On orders from his guru, A. C. Bhaktivedanta Swami Prabhupāda traveled from India to New York City in 1965 where he founded the International Society for Krishna Consciousness. His arrival initially provoked an epistemological crisis in the lives of those who encountered him. As members of the counter-cultural generation they tended to follow the popular wisdom, “Those who know don’t say, and those who say don’t know.” In an era dominated by youth movements challenging authority, how could Prabhupāda compel potential adherents to recognize his spiritual knowledge as authoritative?

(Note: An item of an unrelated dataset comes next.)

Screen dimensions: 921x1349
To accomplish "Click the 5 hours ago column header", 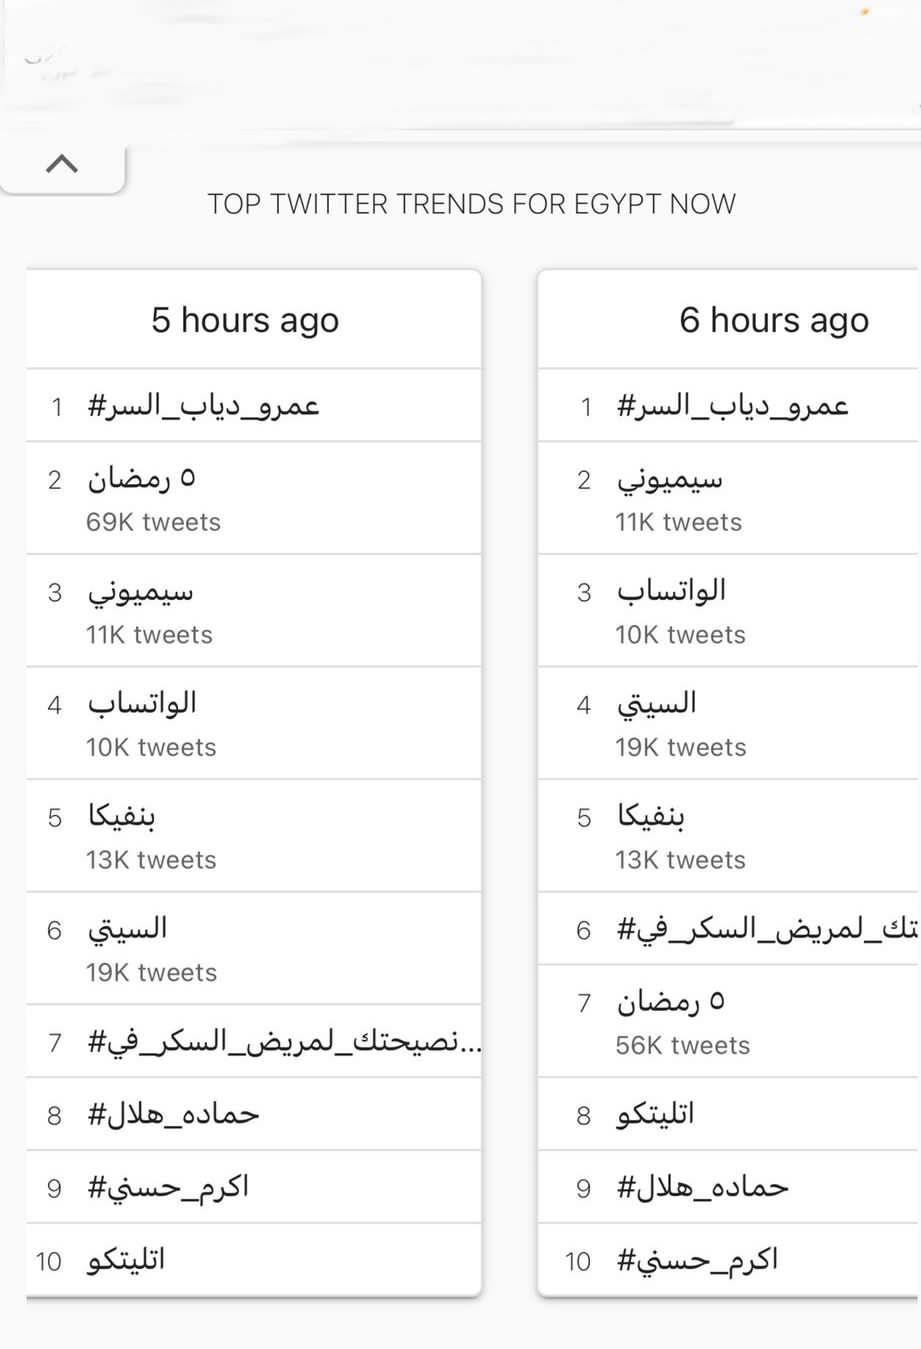I will point(245,320).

Rather than submit to cultural assumptions about the difference between spirituality and religion, Prabhupāda argued that spirituality and religion were the same, a presumption handed down to him by the sixteenth-century Bengali Brahmin Śrī Caitanya, who wrote that Krishna “is always my worshipful Lord, unconditionally.” In addition to his equating spirituality with religion, it should be noted that the name of his Society also identifies spirituality with consciousness. Prabhupāda imported the Caitanya textual tradition to New York’s Lower East Side, describing exalted states of consciousness attractive to the experimental counter-cultural huddling there. But, he also taught spirituality for beginners with rules and regulations, an oxymoron for that same community who were repelled by the rules but fascinated by promises of an ecstasy not found in a pill. On one hand, Prabhupāda brought from India a model for systematic definition of the spiritual steps he believed would lead to an eternal and blissful relationship with the god. On the other hand, he faced an American society that seemed also in need of a model of teacher who could show the way in practical terms. Prabhupāda self-identified as a spiritual exemplar of this Caitanya tradition, a strand of thought that he described as the “crème de la crème” of all religious traditions. He also quoted Śrī Caitanya’s instruction that a Krishna devotee must remain as humble as a blade of grass.
The Caitanya form of Hinduism is two systems of Indian theology intertwined. It has its textual base in Sanskrit scriptures such as the Bhāgavata Purāna and the Bhagavad Gītā, in which Krishna teaches a doctrine of bhakti (devotion) with roots in the Upanishads, the most philosophical portion of the ancient Vedas. After Caitanya’s passing in 1534, his disciples elaborated their bhakti path in even greater detail in Sanskrit and Bengali literatures, adding the belief that their master was the incarnation of Krishna and the milkmaid goddess Rādhā combined, who comes into the world for the purpose of spreading faith in these deities as world saviors. As a servant of this mission, Prabhupāda used the image of “the market place of the holy name” to “sell” initiation into one of the five relationships with Krishna on Caitanya’s behalf. But the founder’s marketing method was quite unusual, for he tended to startle his audience in their very first meeting by asking them to become preachers of Krishna consciousness, even when they very likely had never heard of Krishna. His authority could never elicit their countercultural suspicion because he immediately handed it to them.
Spirituality merely for self-improvement never appealed to Prabhupāda, and he did not encourage it in others. However, on the issue of self-improvement he was strict, prescribing for his disciples a daily recitation of 1,728 repetitions of the Hare Krishna mantra, and basic rules called “the four regulative principles of freedom.” He defined these as follows: no illicit sexual activity, no eating of meat, fish, or eggs, no intoxication, and no gambling. Although these strictures—which he claimed he had always followed—would limit his niche in America’s religious market, he taught them as the basis of spiritual life, and pointed out that they would empower his disciples as preachers.